**Task instructions**
Begin with the line holding "You are a GUI", then print every line after it through the end of the data, exactly and with nothing added.

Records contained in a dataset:
┌──
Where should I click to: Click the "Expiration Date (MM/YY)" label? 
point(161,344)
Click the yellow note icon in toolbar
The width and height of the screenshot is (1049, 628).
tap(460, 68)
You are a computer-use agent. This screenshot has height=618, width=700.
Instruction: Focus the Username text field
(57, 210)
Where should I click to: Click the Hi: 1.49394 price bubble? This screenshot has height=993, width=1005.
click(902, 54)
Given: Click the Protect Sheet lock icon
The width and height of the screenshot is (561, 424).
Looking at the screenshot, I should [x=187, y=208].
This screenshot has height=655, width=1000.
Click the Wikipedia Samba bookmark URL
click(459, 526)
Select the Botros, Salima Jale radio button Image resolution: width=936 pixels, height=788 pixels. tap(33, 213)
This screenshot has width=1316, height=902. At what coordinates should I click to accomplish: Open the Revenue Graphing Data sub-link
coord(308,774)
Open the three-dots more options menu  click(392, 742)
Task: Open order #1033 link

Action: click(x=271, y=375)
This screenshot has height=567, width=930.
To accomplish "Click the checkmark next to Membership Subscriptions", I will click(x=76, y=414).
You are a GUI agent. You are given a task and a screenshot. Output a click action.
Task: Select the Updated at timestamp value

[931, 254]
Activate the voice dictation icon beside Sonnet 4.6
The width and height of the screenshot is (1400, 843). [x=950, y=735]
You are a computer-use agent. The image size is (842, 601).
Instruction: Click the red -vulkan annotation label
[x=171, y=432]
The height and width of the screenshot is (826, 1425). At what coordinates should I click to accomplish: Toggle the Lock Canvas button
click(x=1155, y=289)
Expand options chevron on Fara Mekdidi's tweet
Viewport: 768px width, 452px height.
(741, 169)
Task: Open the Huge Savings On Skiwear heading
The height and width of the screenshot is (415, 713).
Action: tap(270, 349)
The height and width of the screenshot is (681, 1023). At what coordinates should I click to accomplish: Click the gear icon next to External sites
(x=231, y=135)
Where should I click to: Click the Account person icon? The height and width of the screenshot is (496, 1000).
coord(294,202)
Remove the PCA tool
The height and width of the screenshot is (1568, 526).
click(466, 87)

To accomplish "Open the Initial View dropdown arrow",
└──
**Answer space**
You are a GUI agent. You are given a task and a screenshot. Output a click action.
Task: Select the Updated at timestamp value

[931, 254]
Activate the voice dictation icon beside Sonnet 4.6
The width and height of the screenshot is (1400, 843). [x=950, y=735]
You are a computer-use agent. The image size is (842, 601).
Instruction: Click the red -vulkan annotation label
[x=171, y=432]
The height and width of the screenshot is (826, 1425). At what coordinates should I click to accomplish: Toggle the Lock Canvas button
click(x=1155, y=289)
Expand options chevron on Fara Mekdidi's tweet
Viewport: 768px width, 452px height.
(741, 169)
Task: Open the Huge Savings On Skiwear heading
The height and width of the screenshot is (415, 713).
Action: tap(270, 349)
The height and width of the screenshot is (681, 1023). At what coordinates should I click to accomplish: Click the gear icon next to External sites
(x=231, y=135)
Where should I click to: Click the Account person icon? The height and width of the screenshot is (496, 1000).
coord(294,202)
Remove the PCA tool
The height and width of the screenshot is (1568, 526).
click(466, 87)

To accomplish "Open the Initial View dropdown arrow",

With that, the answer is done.